Klimagerechtigkeit

Die Atmosphäre unseres Planeten ist ein gemeinschaftliches Gut aller jetzigen und zukünftigen Lebewesen weltweit.

Die Klimakrise zeigt ein dreifach ungerechtes Phänomen auf:

  • Einige wenige Staaten haben mit der Förderung und Nutzung fossiler Energie hauptsächlich zur Klimakrise beigetragen und davon wirtschaftlich profitiert.
  • Die Auswirkungen wie Dürre oder Überschwemmungen sind aber hauptsächlich in ärmeren Regionen im Süden* spürbar. Auch Pflanzen und Tiere, sowie ganze Ökosysteme, die unsere Lebensgrundlagen wie Wasser und Luft bereitstellen, sind stark betroffen.
  • Die EinwohnerInnen dort haben meist kaum zur Klimakrise beigetragen und ihre Möglichkeiten diese einzudämmen und sich daran anzupassen, sind begrenzt.

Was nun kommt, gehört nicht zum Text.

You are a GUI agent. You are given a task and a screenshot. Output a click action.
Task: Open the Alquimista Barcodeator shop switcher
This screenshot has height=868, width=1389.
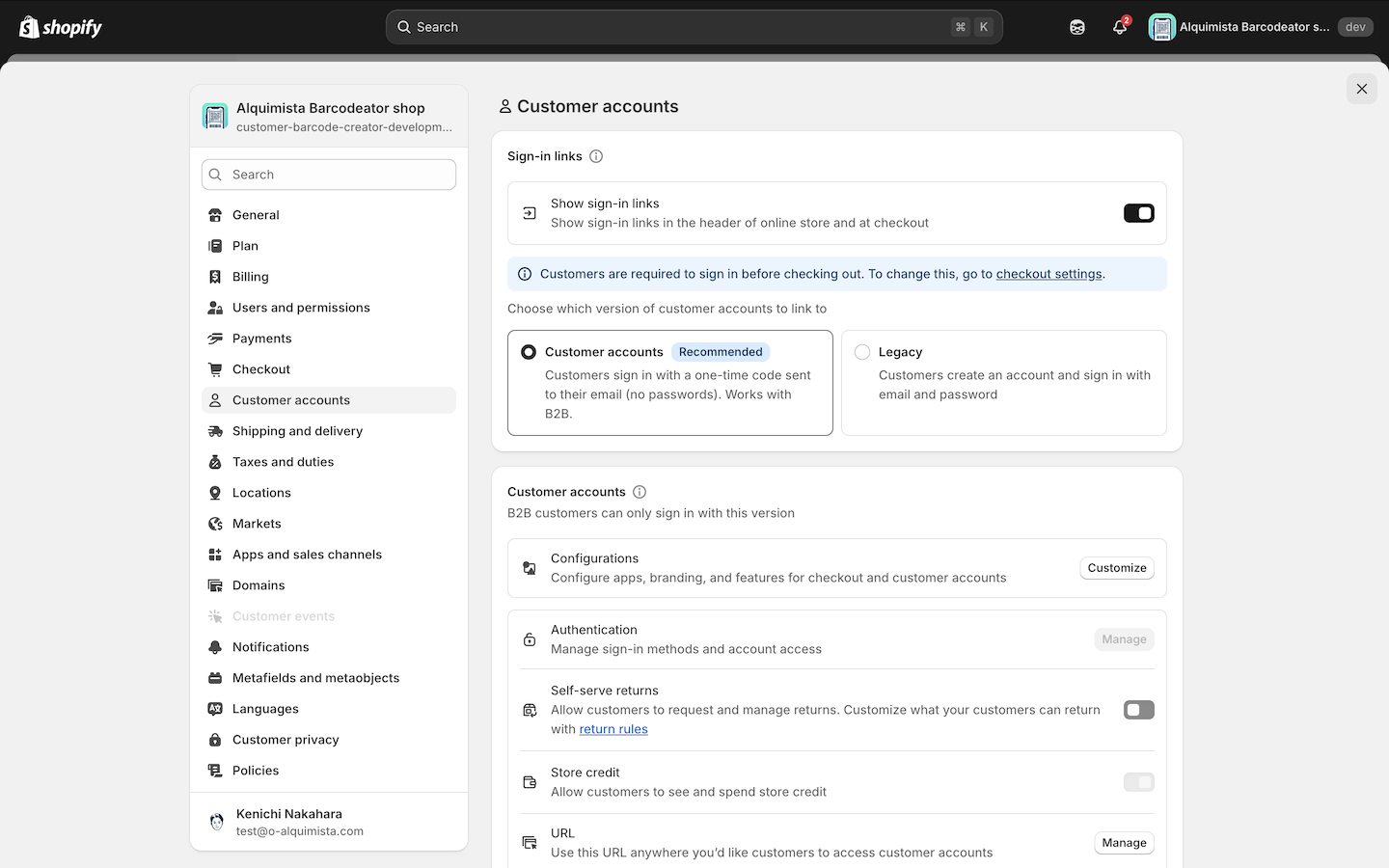point(328,117)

Demnach gibt es zusammengefasst drei Dimensionen der Ungleichheit, die es gilt hervorzustreichen, wenn wir über das Ziel einer klimagerechten Welt sprechen:

  1. Historische Verantwortung für die Klimakrise.
  2. Verwundbarkeit gegenüber den Folgen der Klimakrise.
  3. Reaktionsmöglichkeiten: Klimawandelanpassung, CO2-Reduktion und klimapolitischer Einfluss.

Etwa ¼ der Menschheit versorgt sich täglich mit Nahrungsmitteln aus der unmittelbaren Umgebung, sei es von den Feldern, Wäldern oder Gewässern. Im Film „HEAT“ von Mari Corrêa berichten indigene Frauen des Amazonas von z. B. Ernteausfällen oder neuen Krankheiten. Infolge von Dürreperioden trocknen Flüsse aus – es fehlt Wasser, die Fischbestände leiden, Reisen und Transporte zur Versorgung werden unmöglich. Anderorts zerstören Stürme Häuser, Strom- und Wasserleitungen, Straßen etc. Die Mittel zum Wiederaufbau fehlen. Oft bleibt nur die Flucht. Doch fast kein Staat der Welt will Klimaflüchtlinge mit einem Asylrecht ausstatten.

Laut Klimaabkommen von Paris, das verbindliche Klimaziele für alle 195 Mitgliedsstaaten der UN-Klimarahmenkonvention festsetzt, sollen die ärmsten Länder von den reichen bei Klimaschutz und Klimawandelanpassung unterstützt werden, was aber nur zögerlich passiert. 

Neben den Staaten kann jede Person und Institution einen Beitrag zu mehr Klimagerechtigkeit leisten.

Global denken, lokal handeln

Das Klimabündnis verbindet europäische Städte, Gemeinden und Länder mit indigenen Völkern des Amazonas. Ziel und Zweck dieser globalen Partnerschaft ist der Schutz des Klimas und des Regenwaldes, der als Klimafaktor und Lebensraum wichtig ist.

Unsere Vision ist eine Welt, in der Klimaschutz selbstverständlich ist, die Ressourcen gerecht verteilt sind und alle Menschen sozial, ökologisch und ökonomisch verantwortungsvoll leben.

Wir setzen uns aktiv für Klimaschutz, Klimagerechtigkeit und einen nachhaltigen Lebensstil ein. Unser Beitrag ist der Aufbau und die Entwicklung eines globalen Netzwerks von engagierten Städten und Gemeinden sowie lokalen AkteurInnen.

Wir verstehen uns als WegbegleiterInnen: Gemeinsam schärfen wir Bewusstsein, erarbeiten Angebote zum Mitwirken und unterstützen in der praktischen Umsetzung.
 

* Laut dem Klima-Risiko-Index von Germanwatch sind die zehn am stärksten von der Klimakrise betroffenen Länder zwischen 1998 und 2017 Puerto Rico, Honduras, Myanmar, Haiti, Philippinen, Nicaragua, Bangladesch, Pakistan, Indien und Vietnam.